Our culture tells us that stuff will make us happy, winning the lottery will make our lives care-free, and climbing to the top of the corporate ladder will give us a better view of life. The problem is that when we feed our spirit with material delicacies it gags, when we win the lottery we get paranoid trying to protect it, and when we reach the pinnacle of worldly success our fall becomes even more perilous.
We need to remember that when we present the Gospel we are presenting a salvation spreadsheet to the world that is unlike anything they were taught in Economics 101. They scratch their heads as they run the numbers because they find they just don’t culturally add up. They look at Jesus’ followers and want what they have but can’t understand why they can’t just buy it. Constantly grasping for the gold ring they are unable to open their hand long enough to receive His Gift. Obsessed with conducting their own transactions they are blind to the Broken Broker who has already purchased it on their behalf. While the movers and shakers try to use power to get what they want, Jesus moves and shakes the world by being the victim of it. Sadly, unable to comprehend God’s higher math they shake their fist at Jesus for not trying to Excel.
Jesus told His disciples to count the cost, but it wasn’t a ledger sheet of accomplishments. He made it clear that a silo of stored wheat could end up being their tombstone and if their very life was asked of them they wouldn’t be able to consult their daily planner to check their availability. Just like with the rich young ruler, Jesus told them to drop the calculator and pick up their cross.
Christianity is counter-cultural because it trades in a currency that has no exchange rate with mammon. The world cultivates the root of all evil hoping for a Dollar Tree while Jesus emptied His bank account by hanging on a tree so that He could fill our vaults with heavenly treasure.
In this day and age we clearly cannot disregard money, but we must keep it in perspective. Jesus understood that we must render unto Caesar what is Caesar’s, but He intended us to do it as citizens of another Kingdom. We will sell real estate counter-culturally. We will repair cars counter-culturally. We will run governments counter-culturally. The world will scratch its head because it will see us in the world but not of the world and it will take notice because we don’t play by its rules.

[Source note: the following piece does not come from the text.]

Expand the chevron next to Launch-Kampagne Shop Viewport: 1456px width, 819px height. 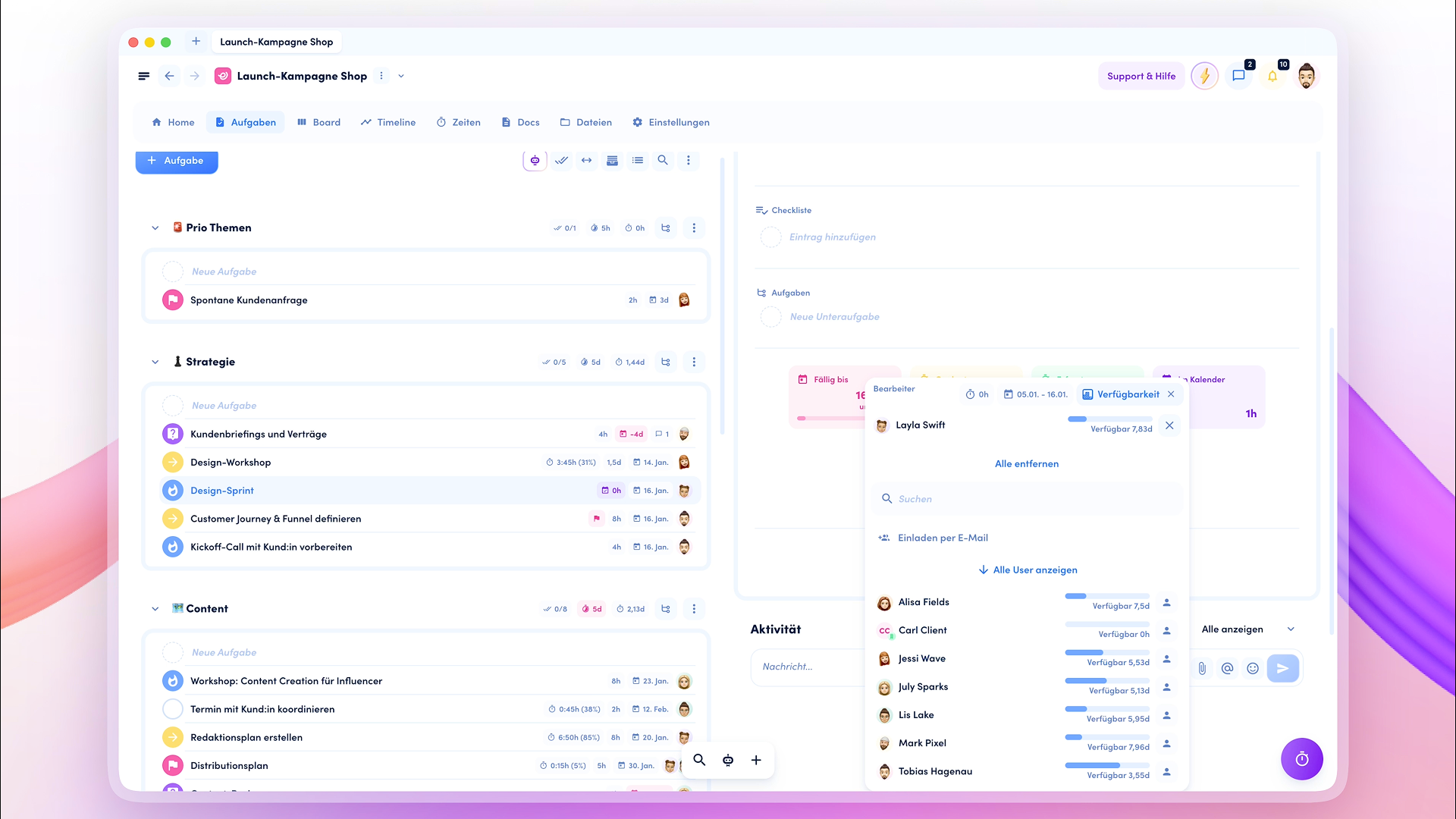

This is the power of the Word of God applied to our everyday lives: the ability to look beyond us. We don’t find meaning in our work, we bring meaning to our work when we approach work as something God wants done, regardless of how “mundane” it may seem at the time. (Christian Overman) httpss://biblicalworldviewmatters.blogspot.com/2019/01/the-ability-to-look-beyond-us.html
If we live as counter-cultural Christians, the world will pay attention. As our friends and neighbors continue to do the math, we need to show them that the numbers will never add up until they incorporate a Jesus Constant into their formula. So when somebody asks you about God’s Higher Math tell them that it isn’t about credits but about debt, not about superiority but service, not about tallying trinkets but about counting the cost.
“But among us you will find uneducated persons, and artisans, and old women, who, if they are unable in words to prove the benefit of our doctrine, yet by their deeds exhibit the benefit arising from their persuasion of its truth: They do not rehearse speeches, but exhibit good works; when struck they do not strike again: when robbed they do not go to the law; they give to those that ask of them, and love their neighbors as themselves …“Should we, then, unless we believed that a God presides over the human race, thus purge ourselves from evil? Most certainly not. But, because we are persuaded that we shall give an account of everything in the present life to God, who made us and the world, we adopt a temperate and benevolent and generally despised method of life, believing that we shall suffer no such great evil here, even should our lives be taken from us, compared with what we shall there receive for our meek and benevolent and moderate life from the great judge.” (Plea of Athenogoras – a letter written in 176 AD to Marcus Aurelius trying to explain the behavior of Christians.)